ABSTRACT
90Sepsis is a serious medical condition caused by a severe systemic infection leading to a systemic inflammatory response. The more critical subsets of sepsis include severe sepsis (sepsis with organ dysfunction) and septic shock (sepsis with refractory arterial hypotension). It is characterized by a systemic over-reaction of the inflammatory and the coagulatory system resulting from an infection, which can quickly lead to multiple organ failure and death.

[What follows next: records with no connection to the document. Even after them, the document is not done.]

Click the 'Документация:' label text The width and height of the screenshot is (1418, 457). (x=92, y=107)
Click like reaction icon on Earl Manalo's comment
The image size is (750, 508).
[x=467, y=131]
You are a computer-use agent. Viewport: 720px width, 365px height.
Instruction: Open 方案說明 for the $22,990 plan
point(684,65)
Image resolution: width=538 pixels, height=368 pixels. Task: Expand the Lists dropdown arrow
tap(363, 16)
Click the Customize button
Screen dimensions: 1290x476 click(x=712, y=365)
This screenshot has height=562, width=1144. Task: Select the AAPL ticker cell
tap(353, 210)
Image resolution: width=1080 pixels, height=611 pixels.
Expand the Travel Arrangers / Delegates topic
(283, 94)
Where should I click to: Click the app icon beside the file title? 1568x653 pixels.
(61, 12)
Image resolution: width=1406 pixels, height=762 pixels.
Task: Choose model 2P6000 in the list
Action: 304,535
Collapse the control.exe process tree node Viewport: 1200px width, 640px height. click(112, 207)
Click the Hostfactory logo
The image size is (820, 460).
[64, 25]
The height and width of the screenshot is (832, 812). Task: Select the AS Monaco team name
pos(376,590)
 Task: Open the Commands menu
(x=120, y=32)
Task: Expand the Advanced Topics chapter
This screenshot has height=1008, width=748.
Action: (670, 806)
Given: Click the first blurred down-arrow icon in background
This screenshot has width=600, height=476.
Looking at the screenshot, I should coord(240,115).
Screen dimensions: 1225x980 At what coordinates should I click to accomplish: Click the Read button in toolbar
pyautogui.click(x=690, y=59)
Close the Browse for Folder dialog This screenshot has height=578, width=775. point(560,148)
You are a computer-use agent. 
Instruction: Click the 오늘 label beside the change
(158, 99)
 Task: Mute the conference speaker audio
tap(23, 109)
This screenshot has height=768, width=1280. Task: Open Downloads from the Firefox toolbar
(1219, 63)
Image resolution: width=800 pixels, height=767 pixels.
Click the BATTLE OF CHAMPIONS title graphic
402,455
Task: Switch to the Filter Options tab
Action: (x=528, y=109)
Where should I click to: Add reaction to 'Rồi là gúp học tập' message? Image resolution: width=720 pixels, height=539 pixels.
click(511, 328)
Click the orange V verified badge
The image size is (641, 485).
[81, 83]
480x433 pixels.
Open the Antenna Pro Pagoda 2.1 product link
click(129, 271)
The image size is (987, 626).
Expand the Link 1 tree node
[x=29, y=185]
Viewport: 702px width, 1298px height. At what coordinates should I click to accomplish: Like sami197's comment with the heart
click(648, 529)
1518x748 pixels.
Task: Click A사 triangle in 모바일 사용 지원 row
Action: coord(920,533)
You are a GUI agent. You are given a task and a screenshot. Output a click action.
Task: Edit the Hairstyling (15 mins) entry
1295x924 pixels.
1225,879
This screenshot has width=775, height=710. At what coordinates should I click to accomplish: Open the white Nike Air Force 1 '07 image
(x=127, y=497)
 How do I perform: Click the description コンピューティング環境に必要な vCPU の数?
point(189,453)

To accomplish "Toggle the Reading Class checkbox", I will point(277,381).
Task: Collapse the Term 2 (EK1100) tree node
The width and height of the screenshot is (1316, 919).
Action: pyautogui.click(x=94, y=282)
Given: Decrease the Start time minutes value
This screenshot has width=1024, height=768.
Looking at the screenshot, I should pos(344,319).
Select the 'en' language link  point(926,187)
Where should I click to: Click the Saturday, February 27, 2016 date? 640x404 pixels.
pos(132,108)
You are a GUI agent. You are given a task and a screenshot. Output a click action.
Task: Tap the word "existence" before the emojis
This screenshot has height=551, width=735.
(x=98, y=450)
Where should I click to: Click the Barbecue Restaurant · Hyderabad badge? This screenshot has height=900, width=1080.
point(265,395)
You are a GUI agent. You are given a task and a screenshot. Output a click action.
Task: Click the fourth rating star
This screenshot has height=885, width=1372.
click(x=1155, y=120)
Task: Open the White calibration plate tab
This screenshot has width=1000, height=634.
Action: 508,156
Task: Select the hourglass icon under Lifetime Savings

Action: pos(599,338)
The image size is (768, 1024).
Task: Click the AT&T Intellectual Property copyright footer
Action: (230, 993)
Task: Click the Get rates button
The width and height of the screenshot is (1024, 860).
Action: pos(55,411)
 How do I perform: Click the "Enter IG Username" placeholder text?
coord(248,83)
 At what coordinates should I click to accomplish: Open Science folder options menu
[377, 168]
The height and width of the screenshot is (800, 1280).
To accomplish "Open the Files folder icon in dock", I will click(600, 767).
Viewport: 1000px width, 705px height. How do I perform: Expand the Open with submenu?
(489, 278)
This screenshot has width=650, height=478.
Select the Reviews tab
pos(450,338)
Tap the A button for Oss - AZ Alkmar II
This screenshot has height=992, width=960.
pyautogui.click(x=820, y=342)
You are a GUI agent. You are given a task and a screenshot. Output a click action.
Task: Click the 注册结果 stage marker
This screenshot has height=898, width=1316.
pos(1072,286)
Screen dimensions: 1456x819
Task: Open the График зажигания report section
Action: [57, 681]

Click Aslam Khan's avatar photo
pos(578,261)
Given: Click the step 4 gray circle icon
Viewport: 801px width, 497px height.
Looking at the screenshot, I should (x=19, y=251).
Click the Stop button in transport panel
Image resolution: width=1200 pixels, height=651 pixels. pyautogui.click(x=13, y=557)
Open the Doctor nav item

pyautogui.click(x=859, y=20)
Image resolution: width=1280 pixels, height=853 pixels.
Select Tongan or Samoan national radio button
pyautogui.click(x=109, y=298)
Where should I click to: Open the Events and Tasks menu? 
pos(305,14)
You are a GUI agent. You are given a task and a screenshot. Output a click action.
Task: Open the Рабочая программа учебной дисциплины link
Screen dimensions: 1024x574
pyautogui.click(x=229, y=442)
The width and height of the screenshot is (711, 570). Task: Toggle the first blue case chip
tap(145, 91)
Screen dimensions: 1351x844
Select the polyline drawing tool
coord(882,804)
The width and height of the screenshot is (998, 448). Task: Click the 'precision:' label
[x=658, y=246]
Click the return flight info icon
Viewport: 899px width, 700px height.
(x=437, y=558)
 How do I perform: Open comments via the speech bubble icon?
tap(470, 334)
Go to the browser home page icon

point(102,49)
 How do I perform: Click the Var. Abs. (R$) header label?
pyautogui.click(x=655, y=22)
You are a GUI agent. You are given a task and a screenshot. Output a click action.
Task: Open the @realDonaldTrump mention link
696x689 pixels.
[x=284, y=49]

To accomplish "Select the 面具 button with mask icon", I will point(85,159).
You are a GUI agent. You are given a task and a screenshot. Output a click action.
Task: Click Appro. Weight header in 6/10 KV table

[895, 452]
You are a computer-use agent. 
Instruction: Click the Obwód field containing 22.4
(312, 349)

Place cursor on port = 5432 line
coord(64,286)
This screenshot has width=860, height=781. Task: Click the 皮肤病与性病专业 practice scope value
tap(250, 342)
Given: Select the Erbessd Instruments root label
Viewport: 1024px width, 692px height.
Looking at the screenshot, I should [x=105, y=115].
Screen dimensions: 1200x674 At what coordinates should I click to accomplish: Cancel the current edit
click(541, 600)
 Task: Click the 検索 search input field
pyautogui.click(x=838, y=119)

It is known that the host response to Gram-negative bacterial LPS— an important component of sepsis pathology involves its interaction with Toll-like receptors (TLRs) and cluster differentiation 14 (CD14) receptors present on the monocytes and macrophages which initiate the production of proinflammatory mediators such as interleukin (IL-6), interleukin (IL-8), and tumor necrosis factor (TNF-α). LPS also induces the production of acute phase response proteins by the liver. Serum procalcitonin is currently the only USFDA (US Food and Drug Administration) approved biomarker for the diagnosis and monitoring of the progression of sepsis, though other acute phase reactants like CRP (C reactive protein) and Serum amyloid A protein are also in use. The diagnosis of sepsis and evaluation of its severity is complicated by the highly variable and nonspecific nature of the signs and symptoms of sepsis. Recently, genes involved in innate immune recognition have gained attention. In particular, variation in the genes encoding the so-called TLRs, Mannose-Binding Lectin (MBL), activated protein C (APC), etc., have been extensively studied. Although these studies have helped in devising methods for treatment, yet the incidence of sepsis is rising. Very little is known about the genetic susceptibility of an individual; the risk of sepsis increases because of the various immunosuppressive procedures given to patients like drugs, chemotherapy, radiotherapy, etc. Recently identified biomarkers slouable triggering receptor expressed on myeloid cells (sTREM), soluable form of urokinase type plasminogen receptor (suPAR), Nociceptin, Presepsin have shown significant results in the diagnosis of sepsis and further understanding on how they correlate with sepsis outcome can prove their potential as novel biomarkers. In this review, a panorama of sepsis biomarkers identified till date, their role in therapy, and the latest developments in the understanding of sepsis will be discussed.